#### Work required
Copy the data below verbatim, starting at the line that contains "This screenshot has height=939, width=1670." and ending at the line that contains "coordinates (377, 121).".

** BEGIN **

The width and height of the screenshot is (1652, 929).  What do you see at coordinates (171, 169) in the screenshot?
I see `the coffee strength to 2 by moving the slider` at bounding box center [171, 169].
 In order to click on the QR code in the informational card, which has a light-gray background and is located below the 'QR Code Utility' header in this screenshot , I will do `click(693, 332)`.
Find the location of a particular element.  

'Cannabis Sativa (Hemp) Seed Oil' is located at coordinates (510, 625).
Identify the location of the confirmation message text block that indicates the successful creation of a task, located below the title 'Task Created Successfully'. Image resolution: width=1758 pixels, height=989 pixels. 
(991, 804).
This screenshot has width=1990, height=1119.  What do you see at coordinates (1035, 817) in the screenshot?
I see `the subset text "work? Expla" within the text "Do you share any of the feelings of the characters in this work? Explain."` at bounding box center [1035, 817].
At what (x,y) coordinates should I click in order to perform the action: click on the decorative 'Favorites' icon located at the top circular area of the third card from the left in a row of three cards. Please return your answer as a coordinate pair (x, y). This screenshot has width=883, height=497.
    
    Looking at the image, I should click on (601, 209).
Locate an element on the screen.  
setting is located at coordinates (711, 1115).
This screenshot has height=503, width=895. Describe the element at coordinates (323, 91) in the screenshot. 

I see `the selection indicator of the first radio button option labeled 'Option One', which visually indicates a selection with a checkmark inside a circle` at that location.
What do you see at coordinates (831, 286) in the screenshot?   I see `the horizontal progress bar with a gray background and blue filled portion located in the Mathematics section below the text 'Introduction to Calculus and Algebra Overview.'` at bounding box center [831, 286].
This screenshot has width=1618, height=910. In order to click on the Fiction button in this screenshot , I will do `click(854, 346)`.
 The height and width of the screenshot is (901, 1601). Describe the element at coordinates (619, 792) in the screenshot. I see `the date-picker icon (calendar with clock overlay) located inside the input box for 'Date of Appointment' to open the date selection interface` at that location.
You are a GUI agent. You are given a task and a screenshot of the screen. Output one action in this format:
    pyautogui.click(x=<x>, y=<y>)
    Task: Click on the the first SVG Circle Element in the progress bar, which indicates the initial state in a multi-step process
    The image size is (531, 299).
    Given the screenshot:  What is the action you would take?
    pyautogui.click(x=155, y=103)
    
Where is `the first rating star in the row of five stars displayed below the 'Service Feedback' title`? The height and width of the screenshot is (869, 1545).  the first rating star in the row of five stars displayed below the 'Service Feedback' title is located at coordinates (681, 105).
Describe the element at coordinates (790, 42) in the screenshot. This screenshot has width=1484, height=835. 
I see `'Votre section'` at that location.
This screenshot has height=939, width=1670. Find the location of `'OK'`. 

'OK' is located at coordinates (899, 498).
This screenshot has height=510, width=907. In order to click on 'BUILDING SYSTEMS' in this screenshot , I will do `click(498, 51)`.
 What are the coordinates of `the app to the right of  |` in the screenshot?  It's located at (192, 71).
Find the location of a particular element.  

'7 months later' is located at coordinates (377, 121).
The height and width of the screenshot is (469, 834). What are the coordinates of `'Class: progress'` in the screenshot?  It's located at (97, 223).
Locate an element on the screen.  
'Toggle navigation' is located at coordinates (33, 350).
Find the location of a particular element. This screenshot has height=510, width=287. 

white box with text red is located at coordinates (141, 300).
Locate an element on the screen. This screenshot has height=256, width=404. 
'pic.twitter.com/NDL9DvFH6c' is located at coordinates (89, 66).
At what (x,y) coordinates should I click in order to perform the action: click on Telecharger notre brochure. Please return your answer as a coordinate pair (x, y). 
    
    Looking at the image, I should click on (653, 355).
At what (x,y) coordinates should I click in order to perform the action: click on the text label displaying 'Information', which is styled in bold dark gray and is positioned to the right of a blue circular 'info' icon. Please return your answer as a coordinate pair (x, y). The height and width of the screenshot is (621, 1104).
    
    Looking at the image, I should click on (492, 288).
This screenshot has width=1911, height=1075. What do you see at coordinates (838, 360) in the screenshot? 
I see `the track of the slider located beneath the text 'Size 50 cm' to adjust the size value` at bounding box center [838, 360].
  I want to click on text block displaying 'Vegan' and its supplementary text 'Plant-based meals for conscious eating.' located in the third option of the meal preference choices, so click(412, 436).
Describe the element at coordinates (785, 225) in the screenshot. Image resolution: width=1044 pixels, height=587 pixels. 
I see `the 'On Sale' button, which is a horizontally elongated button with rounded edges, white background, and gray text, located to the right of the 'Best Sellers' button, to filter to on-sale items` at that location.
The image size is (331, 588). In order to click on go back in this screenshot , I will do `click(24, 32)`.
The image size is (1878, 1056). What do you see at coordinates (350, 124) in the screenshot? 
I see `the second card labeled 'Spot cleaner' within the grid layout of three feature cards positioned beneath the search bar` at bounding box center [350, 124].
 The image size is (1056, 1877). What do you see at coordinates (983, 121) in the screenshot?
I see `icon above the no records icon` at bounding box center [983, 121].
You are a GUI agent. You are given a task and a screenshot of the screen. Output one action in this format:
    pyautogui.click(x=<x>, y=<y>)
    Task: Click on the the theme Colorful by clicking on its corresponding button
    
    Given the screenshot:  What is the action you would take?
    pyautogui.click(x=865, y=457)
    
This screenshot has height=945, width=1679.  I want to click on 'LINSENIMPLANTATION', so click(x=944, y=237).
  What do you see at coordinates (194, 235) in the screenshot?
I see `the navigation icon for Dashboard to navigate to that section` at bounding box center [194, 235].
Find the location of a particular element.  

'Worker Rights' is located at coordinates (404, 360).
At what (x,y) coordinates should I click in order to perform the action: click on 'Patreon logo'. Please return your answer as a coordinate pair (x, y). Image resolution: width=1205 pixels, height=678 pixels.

** END **

#### Final result
This screenshot has height=939, width=1670. Find the location of `'OK'`. 

'OK' is located at coordinates (899, 498).
This screenshot has height=510, width=907. In order to click on 'BUILDING SYSTEMS' in this screenshot , I will do `click(498, 51)`.
 What are the coordinates of `the app to the right of  |` in the screenshot?  It's located at (192, 71).
Find the location of a particular element.  

'7 months later' is located at coordinates (377, 121).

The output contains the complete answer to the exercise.